EXERCISE GOAL: In the records below, find the line that holds "The height and". Restate it and every later line exactly, stopping at the end and skipping pictures.

>>

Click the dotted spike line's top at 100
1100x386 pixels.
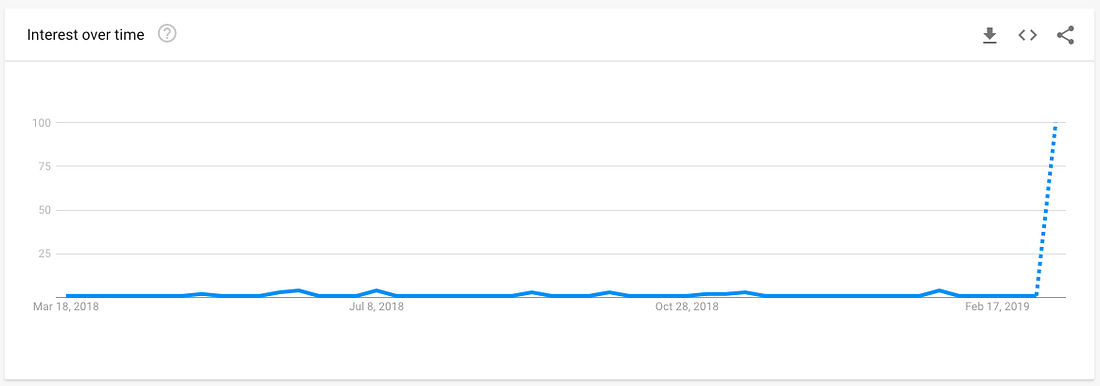point(1056,124)
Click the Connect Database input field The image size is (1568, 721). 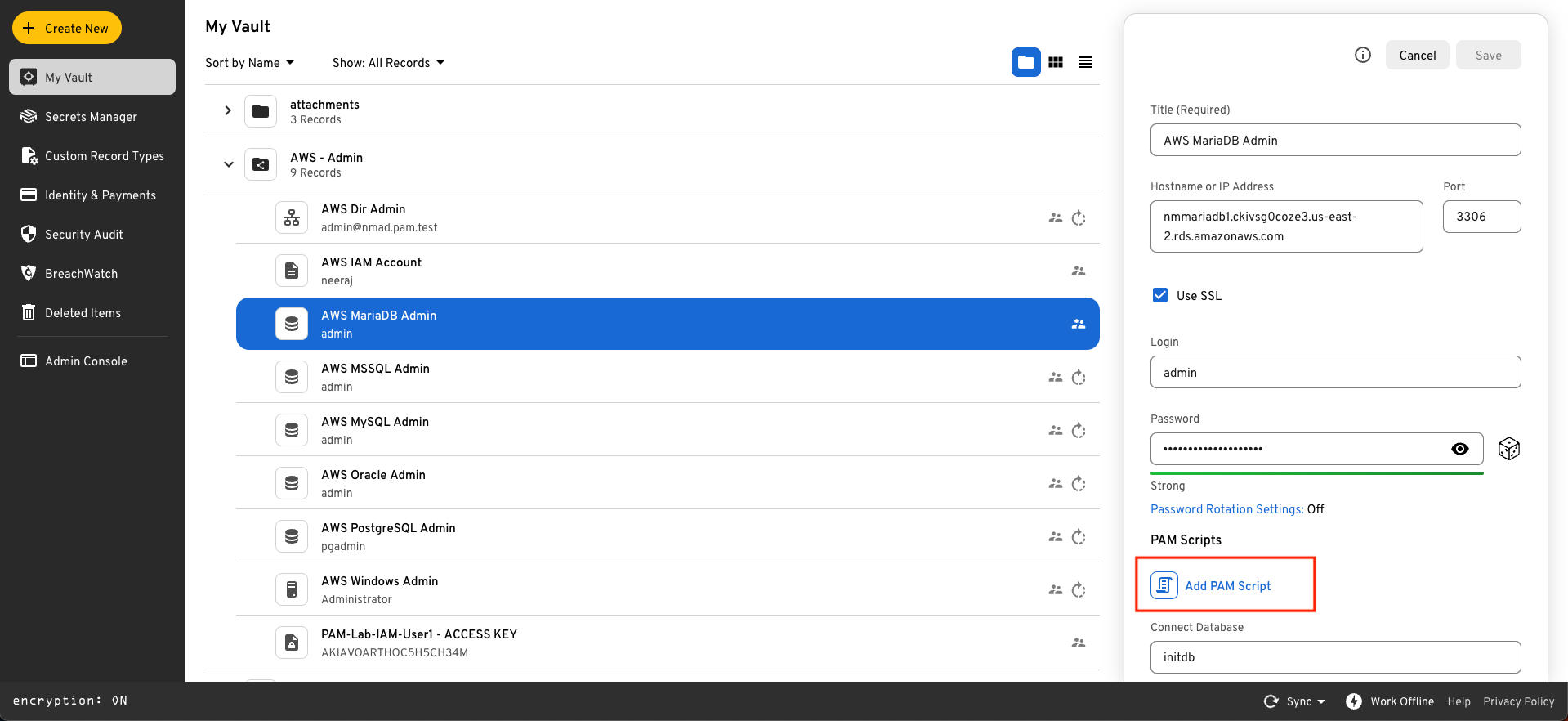coord(1335,657)
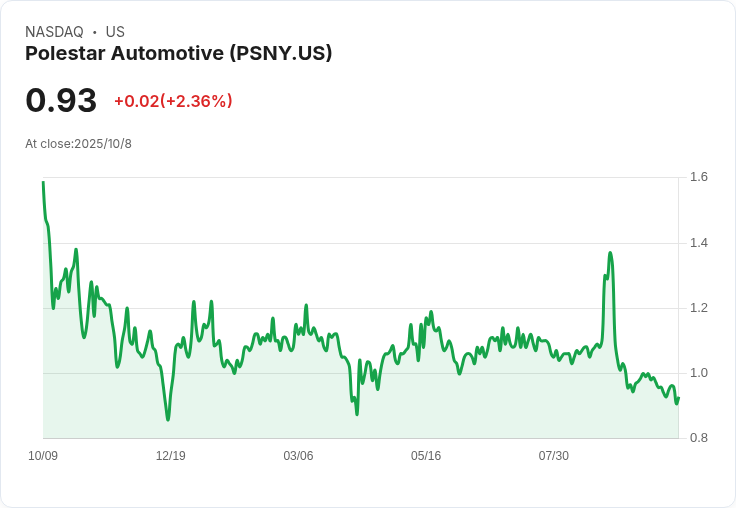736x508 pixels.
Task: Click the lowest dip near 12/19
Action: tap(168, 419)
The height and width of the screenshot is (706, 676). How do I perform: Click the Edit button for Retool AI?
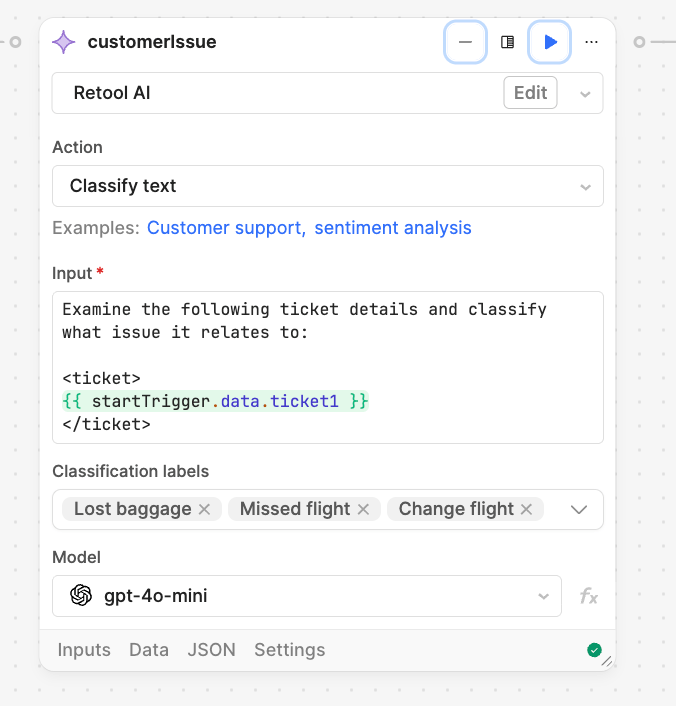[x=530, y=93]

<<

EXERCISE ANSWER:
The height and width of the screenshot is (706, 676). How do I perform: Click the Edit button for Retool AI?
[x=530, y=93]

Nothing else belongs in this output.